The youngest person to be awarded by the Athens Acedemy for their scholarly work, Giorgos Kalpadakis, sees lack of cohesion in S. Europe, aiding solidarity in the north.

Giorgos Kalpadakis is the youngest person to be honored with an award by the Athens Academy, already having made his mark on the academic community through his books Bertrand Russel and Civil War Greece (Ekdoseis ton synadelfon, 2012) and the Macedonian Issue 1962-1995: From Silence to Popular Diplomacy (Kastaniotis, 2012).

According to recent observations of his, concerning, the European crisis, Giorgos Kalpadakis notes that northern European countries present a united front, while beleaguered countries in the south are fragmented losing political power. On the Macedonian issue, in which he specializes, Kalpadakis sees a neighboring FYROM slipping into undemocratic practices, hindering any hopes for European accession.

Giorgos Kalpadakis was born in 1981, in Athens. He has studied at the University College London (UCL), the London School of Economics and Political Science (LSE), and the University of Athens, from which in 2009 he received a PhD.
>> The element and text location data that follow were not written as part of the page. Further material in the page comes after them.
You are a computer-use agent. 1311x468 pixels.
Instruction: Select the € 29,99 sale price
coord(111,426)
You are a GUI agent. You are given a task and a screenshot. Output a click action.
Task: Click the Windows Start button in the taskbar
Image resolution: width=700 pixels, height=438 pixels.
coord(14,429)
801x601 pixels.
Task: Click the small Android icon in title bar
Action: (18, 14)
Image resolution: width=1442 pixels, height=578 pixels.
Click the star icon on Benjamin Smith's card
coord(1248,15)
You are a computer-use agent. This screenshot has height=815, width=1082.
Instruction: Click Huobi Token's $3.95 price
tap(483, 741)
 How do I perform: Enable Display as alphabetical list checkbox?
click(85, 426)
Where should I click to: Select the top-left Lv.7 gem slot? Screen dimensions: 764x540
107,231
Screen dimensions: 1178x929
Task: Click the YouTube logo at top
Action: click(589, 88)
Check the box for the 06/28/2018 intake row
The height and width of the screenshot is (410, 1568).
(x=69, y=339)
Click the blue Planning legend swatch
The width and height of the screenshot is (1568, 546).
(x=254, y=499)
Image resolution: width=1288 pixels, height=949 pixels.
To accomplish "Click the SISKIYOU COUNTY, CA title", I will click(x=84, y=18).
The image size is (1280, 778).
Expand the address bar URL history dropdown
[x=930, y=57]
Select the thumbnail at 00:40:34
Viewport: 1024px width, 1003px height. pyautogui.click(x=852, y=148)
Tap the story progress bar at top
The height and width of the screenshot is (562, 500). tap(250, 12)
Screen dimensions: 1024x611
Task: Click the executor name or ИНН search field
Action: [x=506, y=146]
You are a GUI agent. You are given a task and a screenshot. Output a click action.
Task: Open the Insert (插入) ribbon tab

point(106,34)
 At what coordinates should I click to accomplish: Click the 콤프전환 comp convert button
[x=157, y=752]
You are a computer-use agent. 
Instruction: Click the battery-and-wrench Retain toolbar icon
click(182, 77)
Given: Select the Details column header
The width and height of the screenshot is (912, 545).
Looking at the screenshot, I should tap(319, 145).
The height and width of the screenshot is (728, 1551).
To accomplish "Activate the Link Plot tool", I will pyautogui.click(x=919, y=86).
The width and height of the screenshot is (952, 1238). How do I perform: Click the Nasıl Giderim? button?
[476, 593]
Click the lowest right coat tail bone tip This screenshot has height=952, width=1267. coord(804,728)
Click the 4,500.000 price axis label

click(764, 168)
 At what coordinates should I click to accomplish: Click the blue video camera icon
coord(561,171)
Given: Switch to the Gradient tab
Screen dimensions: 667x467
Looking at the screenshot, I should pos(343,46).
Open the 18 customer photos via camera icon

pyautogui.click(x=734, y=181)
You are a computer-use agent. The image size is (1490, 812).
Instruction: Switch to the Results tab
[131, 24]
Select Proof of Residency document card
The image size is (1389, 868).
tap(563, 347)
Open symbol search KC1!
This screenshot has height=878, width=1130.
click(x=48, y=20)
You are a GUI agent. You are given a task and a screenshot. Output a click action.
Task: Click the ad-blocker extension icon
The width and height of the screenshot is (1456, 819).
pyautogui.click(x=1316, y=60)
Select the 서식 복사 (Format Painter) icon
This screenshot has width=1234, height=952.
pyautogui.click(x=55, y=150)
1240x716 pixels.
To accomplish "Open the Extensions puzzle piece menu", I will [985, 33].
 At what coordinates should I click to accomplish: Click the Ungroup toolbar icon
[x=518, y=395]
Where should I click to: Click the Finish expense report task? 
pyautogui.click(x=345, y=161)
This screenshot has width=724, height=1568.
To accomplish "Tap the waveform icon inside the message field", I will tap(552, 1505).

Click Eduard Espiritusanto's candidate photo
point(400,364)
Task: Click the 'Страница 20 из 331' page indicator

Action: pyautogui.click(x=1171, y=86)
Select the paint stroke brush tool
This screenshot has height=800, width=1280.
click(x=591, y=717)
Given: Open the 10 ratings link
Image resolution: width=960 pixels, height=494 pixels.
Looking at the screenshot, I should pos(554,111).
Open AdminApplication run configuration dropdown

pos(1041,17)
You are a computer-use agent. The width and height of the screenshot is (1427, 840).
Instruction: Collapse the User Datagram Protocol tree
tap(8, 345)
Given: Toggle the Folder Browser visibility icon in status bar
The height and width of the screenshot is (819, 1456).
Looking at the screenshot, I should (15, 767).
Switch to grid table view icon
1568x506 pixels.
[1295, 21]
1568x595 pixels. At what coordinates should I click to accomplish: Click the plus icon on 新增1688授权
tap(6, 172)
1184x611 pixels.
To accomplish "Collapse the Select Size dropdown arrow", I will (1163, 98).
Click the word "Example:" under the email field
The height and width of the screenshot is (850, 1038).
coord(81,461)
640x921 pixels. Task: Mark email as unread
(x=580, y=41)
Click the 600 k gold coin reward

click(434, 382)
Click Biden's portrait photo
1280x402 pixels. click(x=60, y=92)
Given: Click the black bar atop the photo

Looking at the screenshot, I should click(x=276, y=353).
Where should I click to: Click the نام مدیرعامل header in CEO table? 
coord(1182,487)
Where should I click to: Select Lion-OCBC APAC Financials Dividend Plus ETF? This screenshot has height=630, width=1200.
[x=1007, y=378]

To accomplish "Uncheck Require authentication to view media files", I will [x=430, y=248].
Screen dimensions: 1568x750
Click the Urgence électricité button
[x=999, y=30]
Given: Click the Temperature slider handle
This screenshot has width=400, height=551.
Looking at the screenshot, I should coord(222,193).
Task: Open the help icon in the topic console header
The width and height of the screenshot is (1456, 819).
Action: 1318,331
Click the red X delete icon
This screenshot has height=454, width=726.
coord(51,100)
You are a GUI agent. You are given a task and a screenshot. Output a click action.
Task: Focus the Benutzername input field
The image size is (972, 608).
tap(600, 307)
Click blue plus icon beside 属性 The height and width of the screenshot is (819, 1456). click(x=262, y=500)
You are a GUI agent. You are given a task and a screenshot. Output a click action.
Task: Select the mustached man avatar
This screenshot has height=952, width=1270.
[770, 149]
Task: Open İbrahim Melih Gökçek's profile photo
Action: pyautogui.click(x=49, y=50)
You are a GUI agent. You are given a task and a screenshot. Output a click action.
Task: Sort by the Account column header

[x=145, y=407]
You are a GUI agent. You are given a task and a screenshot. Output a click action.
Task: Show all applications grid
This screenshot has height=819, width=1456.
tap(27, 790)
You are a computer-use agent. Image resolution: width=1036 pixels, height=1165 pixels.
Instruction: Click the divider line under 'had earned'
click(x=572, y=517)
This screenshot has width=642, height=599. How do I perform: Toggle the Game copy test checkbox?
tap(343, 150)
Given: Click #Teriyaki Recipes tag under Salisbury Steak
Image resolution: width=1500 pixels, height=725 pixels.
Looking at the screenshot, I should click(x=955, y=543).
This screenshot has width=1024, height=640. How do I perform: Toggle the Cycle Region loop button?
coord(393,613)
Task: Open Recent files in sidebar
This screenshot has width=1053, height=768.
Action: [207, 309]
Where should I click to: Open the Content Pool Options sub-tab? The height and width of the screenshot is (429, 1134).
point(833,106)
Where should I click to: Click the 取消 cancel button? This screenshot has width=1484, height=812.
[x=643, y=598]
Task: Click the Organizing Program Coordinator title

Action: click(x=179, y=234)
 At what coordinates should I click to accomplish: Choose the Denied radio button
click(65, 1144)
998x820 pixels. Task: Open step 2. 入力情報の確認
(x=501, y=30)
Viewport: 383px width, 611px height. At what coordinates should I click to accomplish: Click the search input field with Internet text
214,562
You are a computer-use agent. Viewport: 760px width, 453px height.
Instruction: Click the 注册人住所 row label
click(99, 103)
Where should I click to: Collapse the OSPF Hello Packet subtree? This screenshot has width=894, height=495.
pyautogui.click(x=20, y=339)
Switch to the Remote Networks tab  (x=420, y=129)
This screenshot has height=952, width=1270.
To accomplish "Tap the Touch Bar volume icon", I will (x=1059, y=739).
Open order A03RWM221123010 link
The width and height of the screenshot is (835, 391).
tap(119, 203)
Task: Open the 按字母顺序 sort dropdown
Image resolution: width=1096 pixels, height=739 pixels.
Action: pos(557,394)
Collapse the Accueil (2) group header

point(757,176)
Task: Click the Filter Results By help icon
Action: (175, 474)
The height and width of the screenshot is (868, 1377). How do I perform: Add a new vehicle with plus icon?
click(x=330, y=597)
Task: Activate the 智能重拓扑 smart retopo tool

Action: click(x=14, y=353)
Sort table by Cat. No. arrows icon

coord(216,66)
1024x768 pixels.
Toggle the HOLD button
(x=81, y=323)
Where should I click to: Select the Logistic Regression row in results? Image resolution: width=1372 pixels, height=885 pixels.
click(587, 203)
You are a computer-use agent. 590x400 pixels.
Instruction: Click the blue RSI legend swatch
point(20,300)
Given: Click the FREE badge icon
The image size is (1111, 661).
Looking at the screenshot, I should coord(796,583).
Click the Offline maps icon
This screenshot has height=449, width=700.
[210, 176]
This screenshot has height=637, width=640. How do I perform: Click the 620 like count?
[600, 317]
He has been honored in Stockholm by the European Council of International Schools with the ECIS Award for international understanding and in London by University College London with an award of excellence in science and technology studies.

He has published articles on international relations, international political economy, and contemporary political history in Greek and foreign journals and in compendium volumes.

He has been a contributor to LSE's "Millennium" magazine and a research fellow of the Hellenic center for European Studies, while also contributing to Kathimerini newspaper.

He is an external scientific associate of the Museum of the Macedonian Struggle Foundation, and teaches at the Politics Faculty of the Thrace University Law School.